“Operation Kulak”: Memorial to Czech victims of collectivisation erected below Mount Říp

Czech Senate speaker Miloš Vystrčil, Jaroslav Šebek

In the autumn of 1951, Communist authorities launched a massive wave of agricultural “collectivisation”, forcibly evicting thousands of Czech farmers from their land and homesteads. To mark the 70th anniversary of “Operation Kulak”, a monument to the victims was installed this weekend below Mount Říp – a place of symbolic importance in Czech mythology and history.

During the enforced nationalisation of property early into the Stalinist era, one class of people in Czechoslovakia came in for particular persecution: wealthier, propertied farmers known as “kulaks”. Communist authorities evicted an estimated 4,000 such families, along with hundreds of less prosperous farmers.

The violent collectivization of the Czechoslovak countryside was carried out in a pervasive atmosphere of political intimidation. Not only were the kulaks’ farmland, animals, machinery and homesteads expropriated, their children were barred from higher studies.

Many farmers were also accused of treason and sentenced to do hard labour in the uranium mines.

Among them was the grandfather of Jaroslav Šebek, who today heads the national Association of Private Farmers. Mr Šebek was among the dozens who gathered below Mount Říp for the unveiling of a monument commemorating victims of forced collectivization.

“This memorial is very important for us. My grandfather – who was a handicapped farmer – was imprisoned, deprived of all his rights, and sent to the uranium mines in Jáchymov simply for managing his own farmland.

“A lot of people coming here don’t know anything about what happened in the 1950s. So, here now they can learn what the Operation Kulak was actually all about.”

Photo: Ondřej Hájek,  ČTK

Collectivization had already begun in Czechoslovakia according to the Soviet model in 1949, when the communists started establishing Common Agricultural Cooperatives (Jednotné zemědělské družstvo) in every farming village.
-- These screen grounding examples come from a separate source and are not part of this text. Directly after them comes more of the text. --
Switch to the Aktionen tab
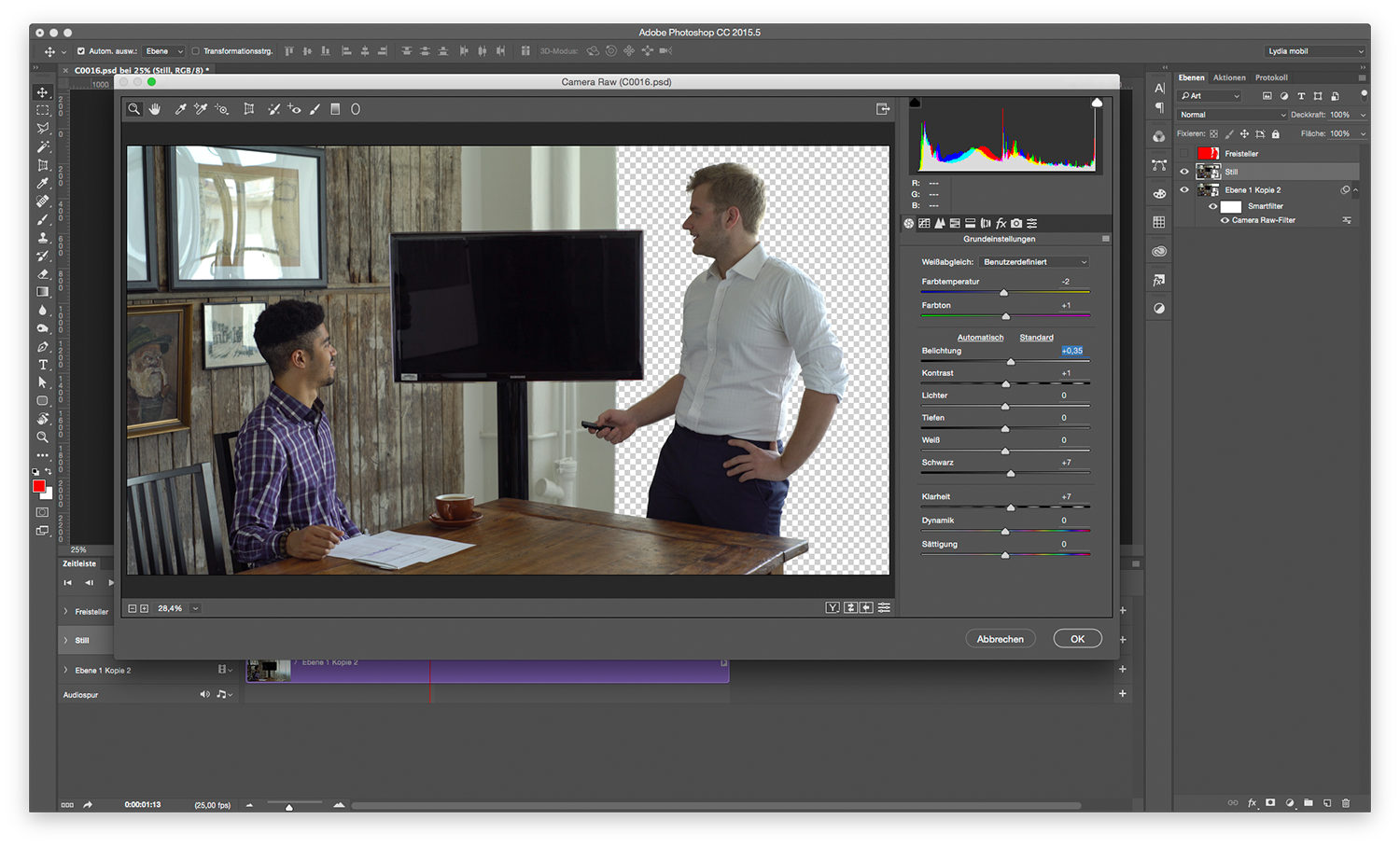Screen dimensions: 1400x847 click(x=1229, y=78)
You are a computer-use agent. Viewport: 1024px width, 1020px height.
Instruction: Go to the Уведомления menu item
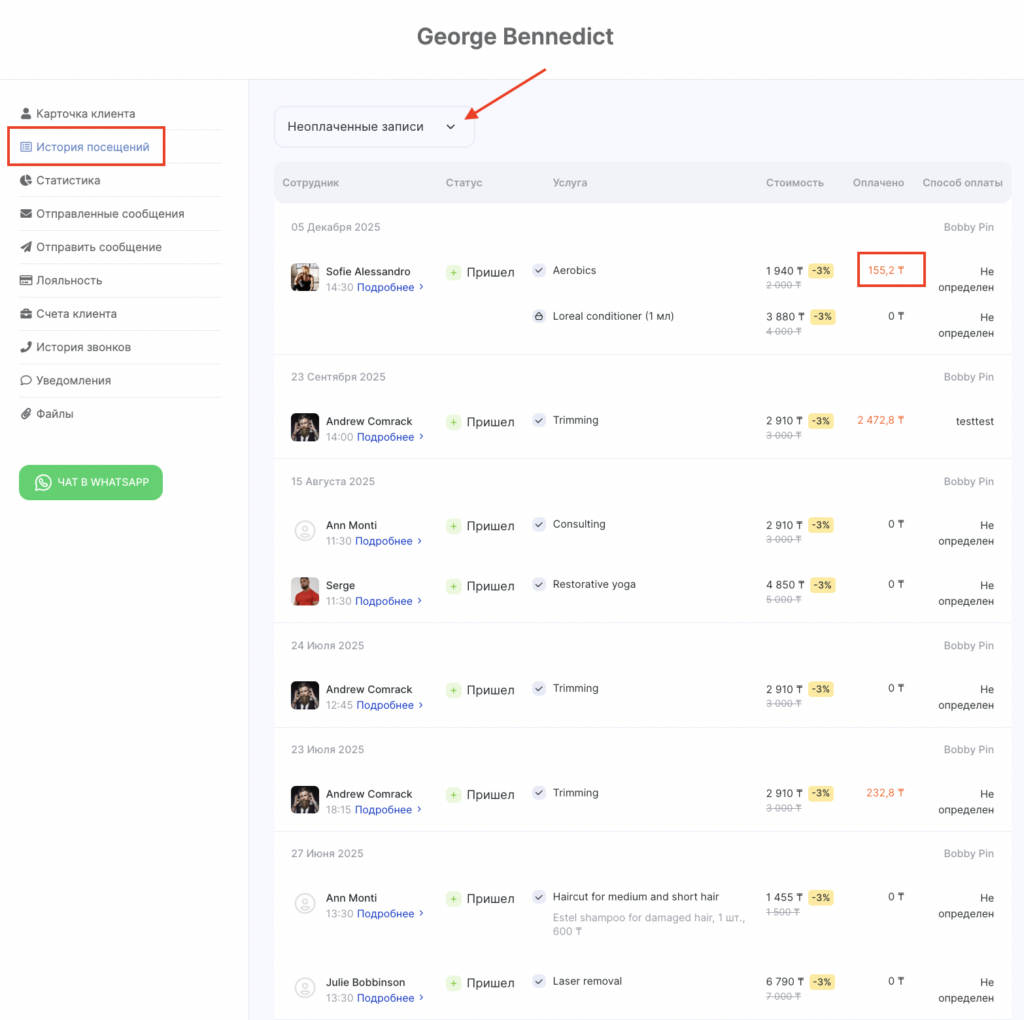tap(73, 381)
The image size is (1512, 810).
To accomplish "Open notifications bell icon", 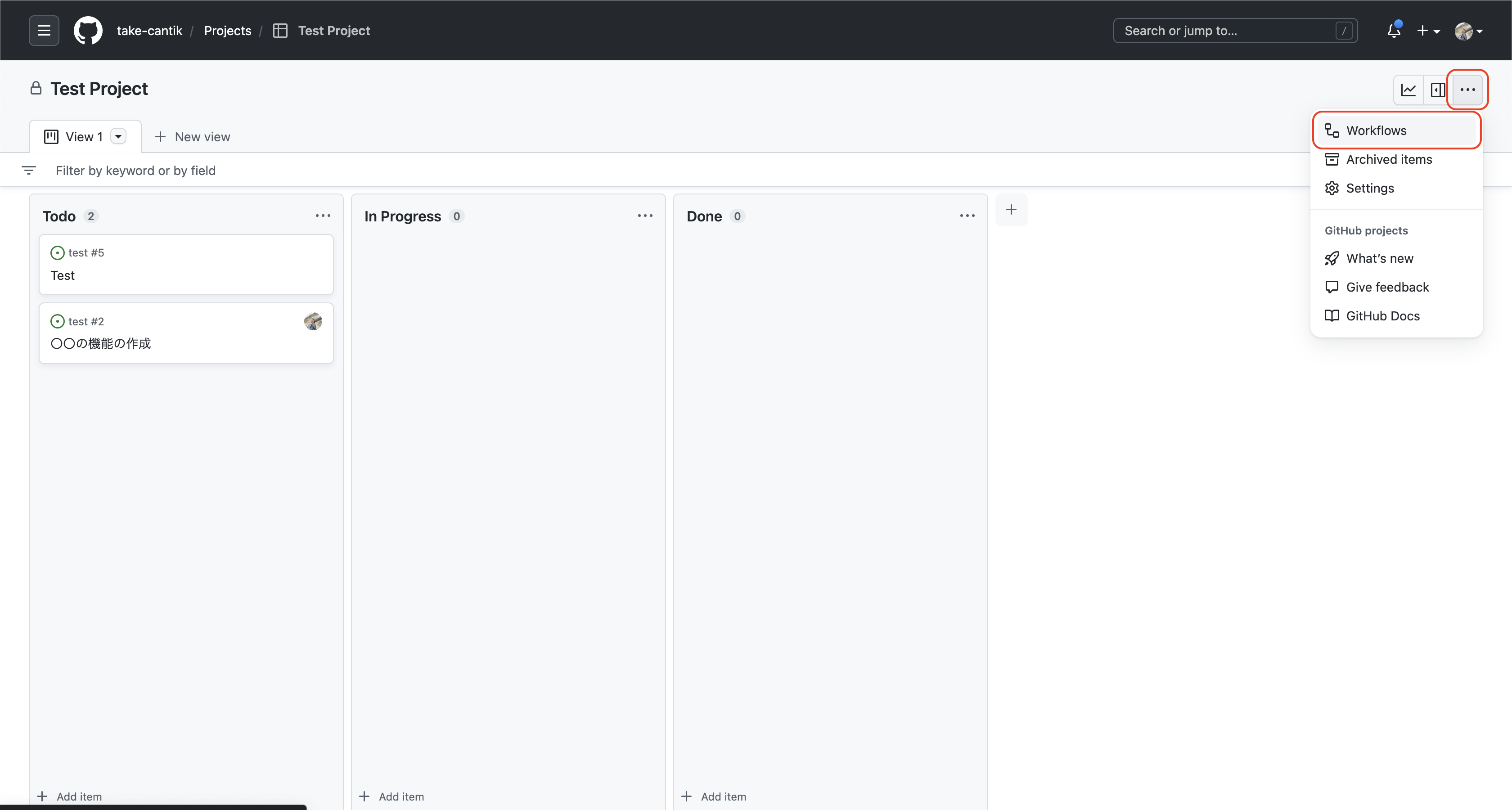I will [x=1394, y=31].
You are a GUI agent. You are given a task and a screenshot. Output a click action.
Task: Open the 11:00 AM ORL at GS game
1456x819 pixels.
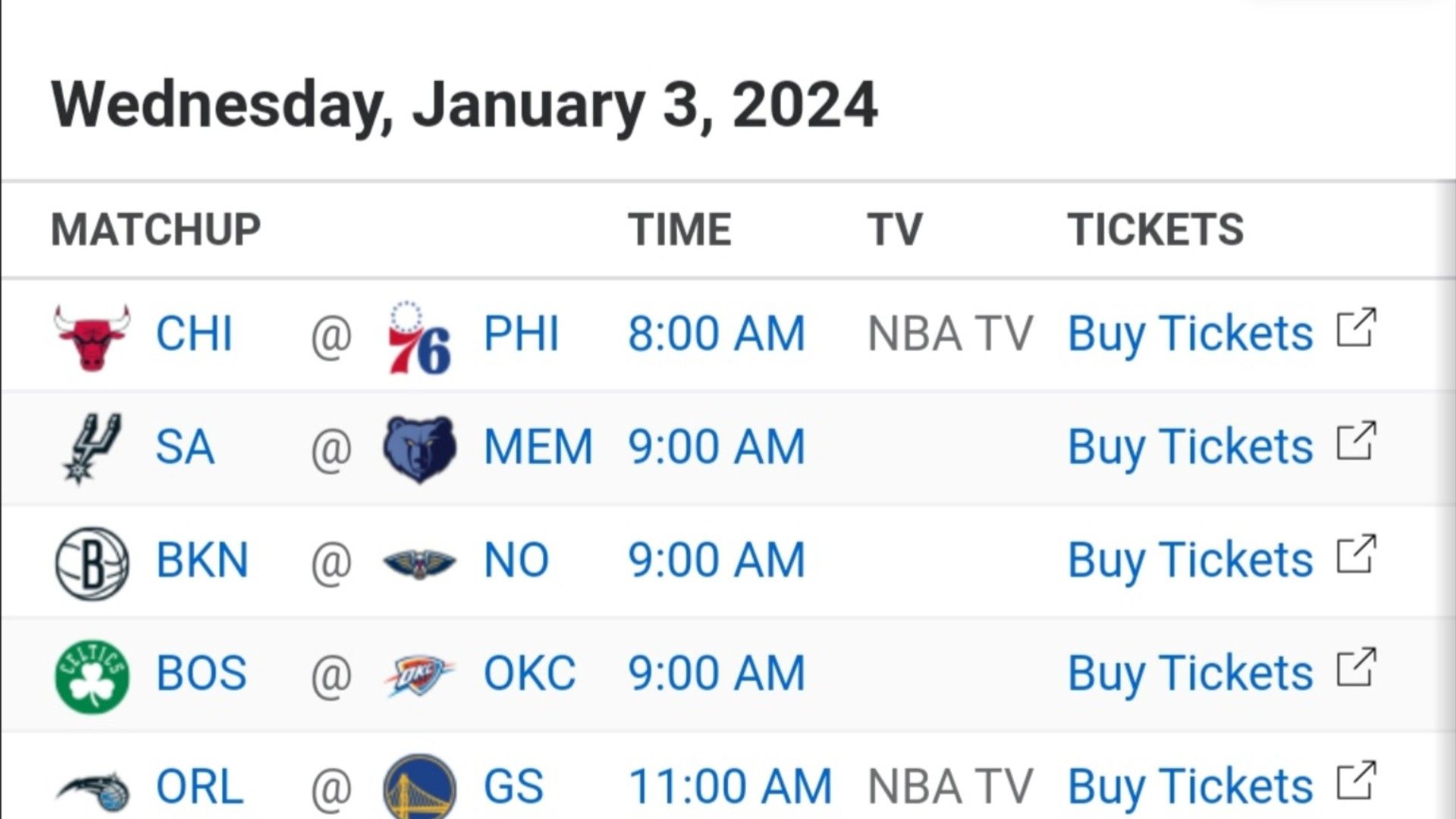[730, 786]

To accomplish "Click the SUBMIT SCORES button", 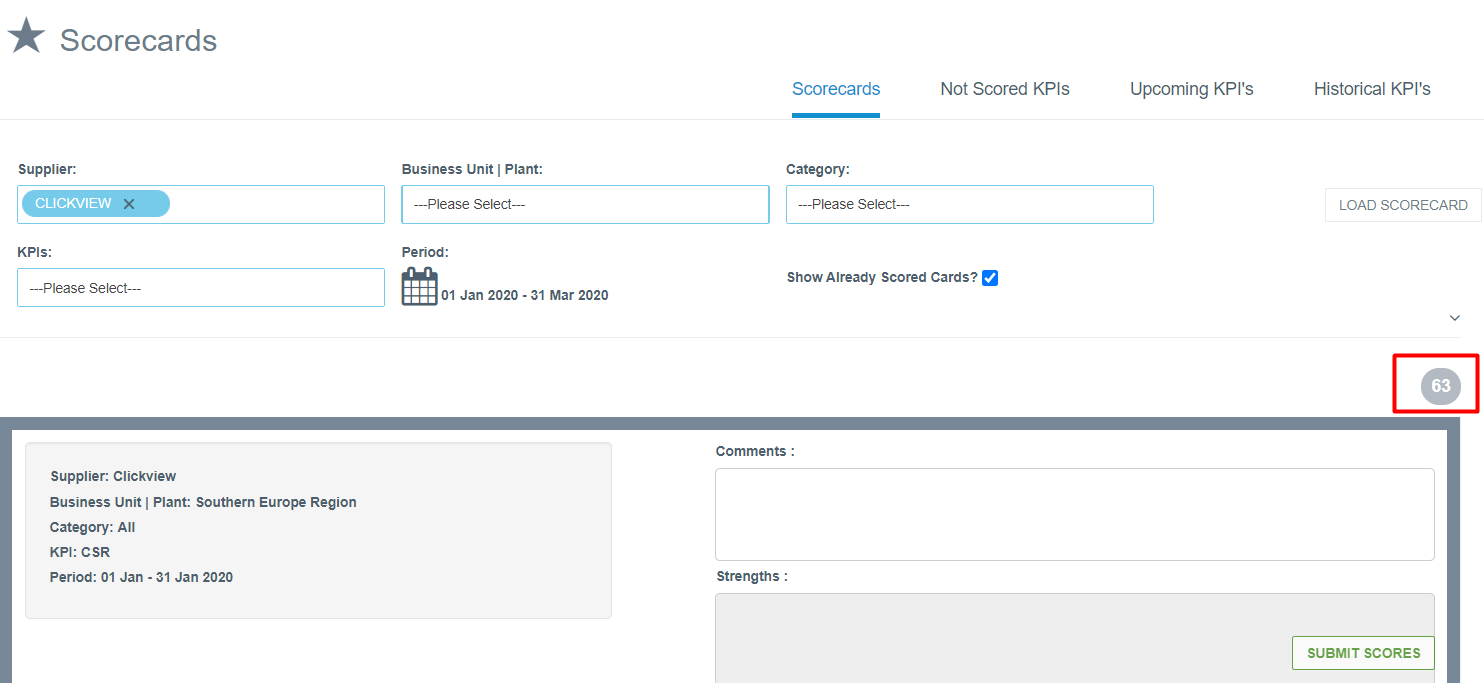I will click(1363, 653).
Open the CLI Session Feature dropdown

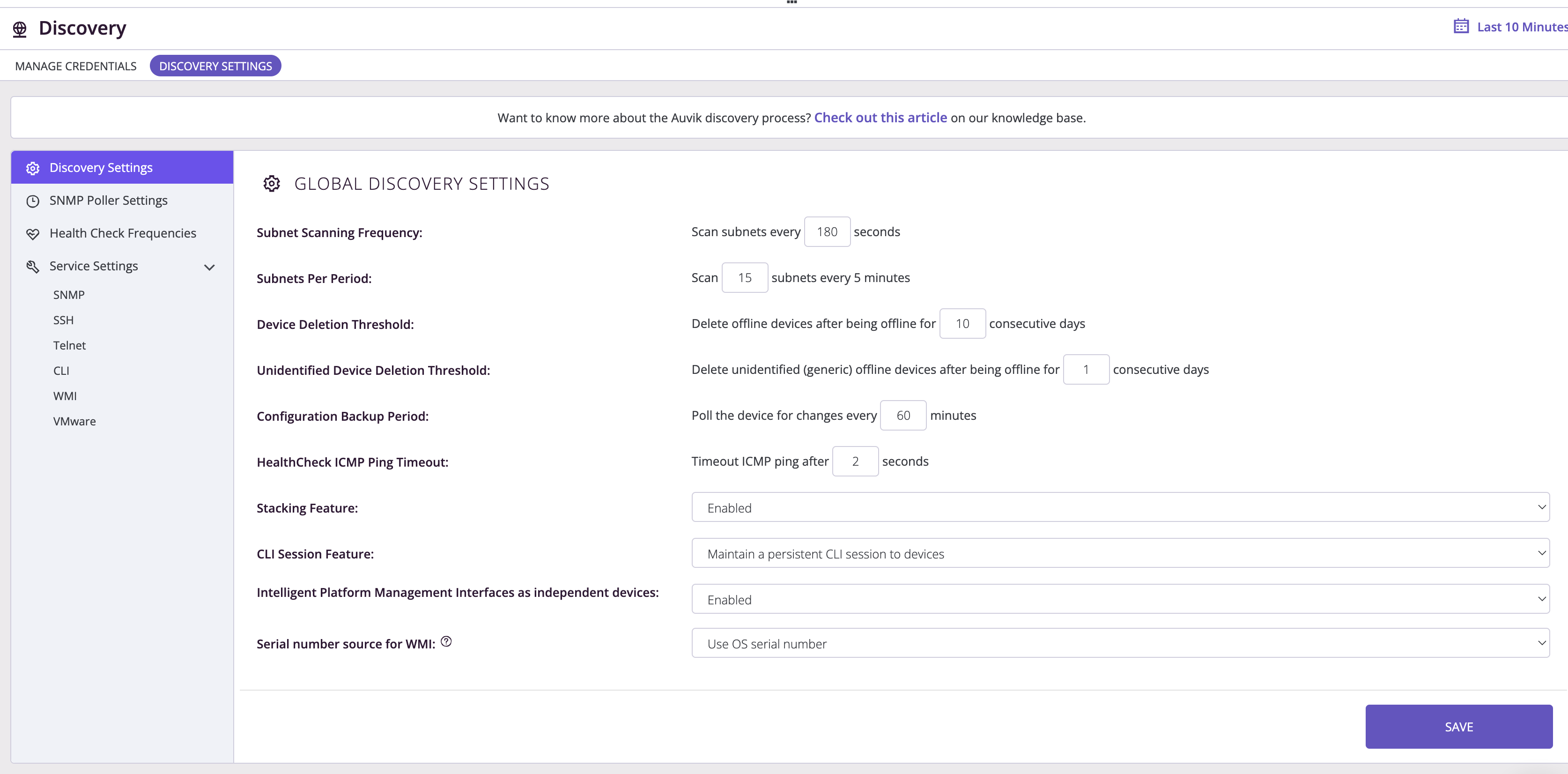click(1120, 553)
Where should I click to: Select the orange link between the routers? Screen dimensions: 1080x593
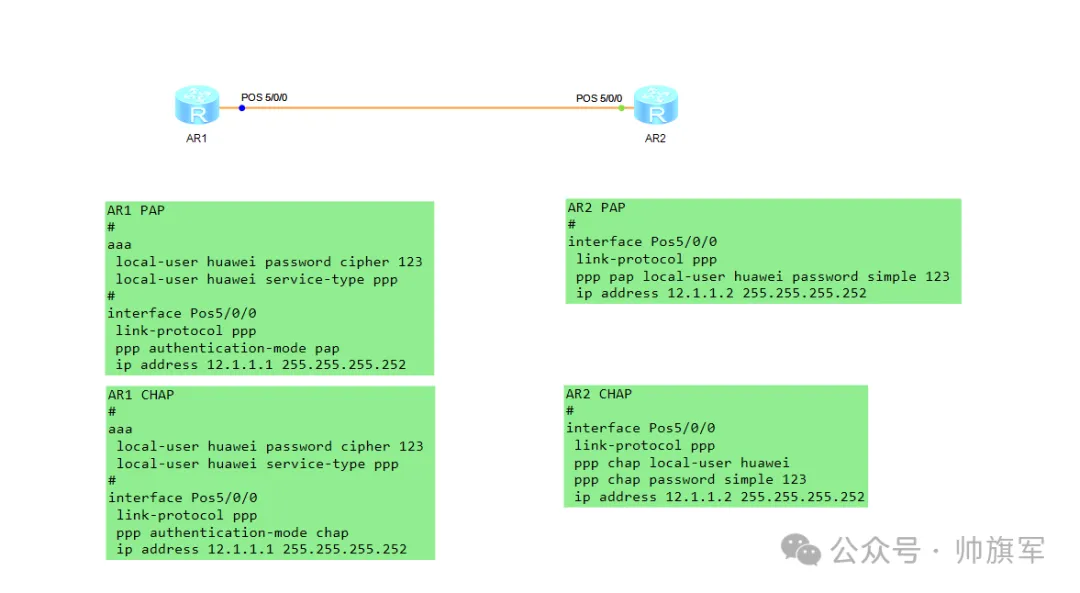(x=430, y=108)
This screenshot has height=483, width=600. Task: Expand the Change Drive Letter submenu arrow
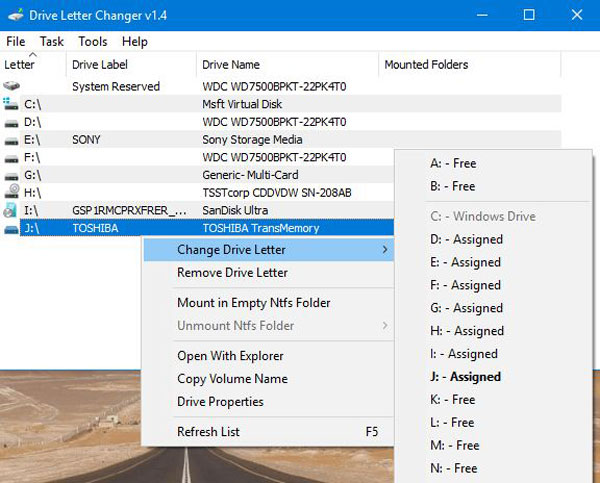coord(385,250)
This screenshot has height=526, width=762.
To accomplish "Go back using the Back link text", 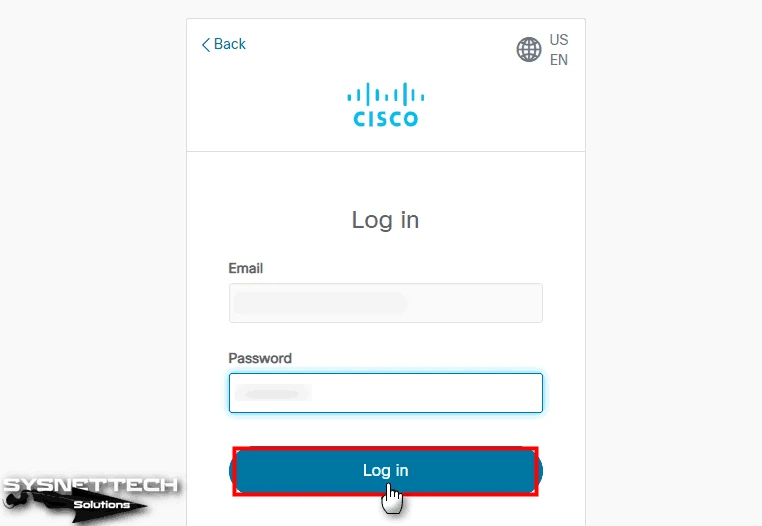I will (230, 44).
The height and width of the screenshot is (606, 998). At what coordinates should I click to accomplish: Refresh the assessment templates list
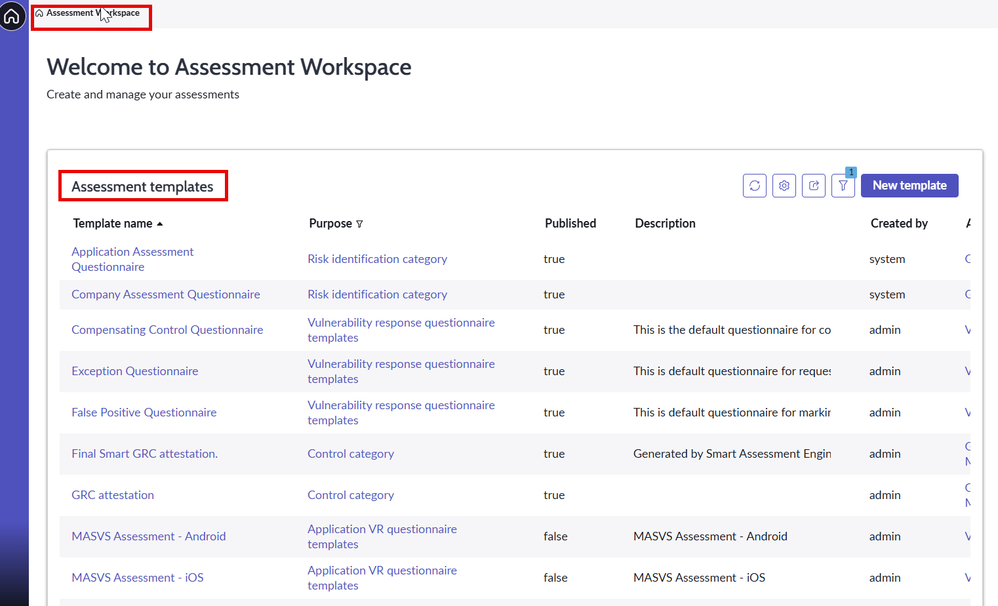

Within a year, the State Security (StB) began intimidating and coercing farmers into giving up their land and joining the cooperatives.

For a farmer, even a few months in jail could spell ruin if there was no-one to look after the crops and livestock. Those who resisted also risked being charged with sabotage or treason as “class enemies”.

Such was the case of the father of pensioner Václav Dašek, who was sentenced to 20 years in prison. To honour his father, Mr Dašek travelled some 170 kilometres to attend the unveiling of the memorial below Mount Říp.

“There aren’t many witnesses anymore, I imagine. I was only five months old at the time of my father’s arrest, and I’m already 72. Only a few are left who directly experienced it.”

Collectivisation led to a sharp drop in agricultural output and shortages of some vital foods. Paradoxically, many products even had to be imported quietly from capitalist countries.

After Stalin’s death in 1953, the new Soviet leadership demanded that satellite states alleviate the collectivization pressure. But the Communist Party of Czechoslovakia never gave up on the idea and even began a second phase in 1957, using mainly economic pressure – such as imposing devastating taxes on holdouts.

The process ended in 1960, when was new constitution was implemented and the name of the republic changed to reflect the “final victory of socialism” in Czechoslovakia.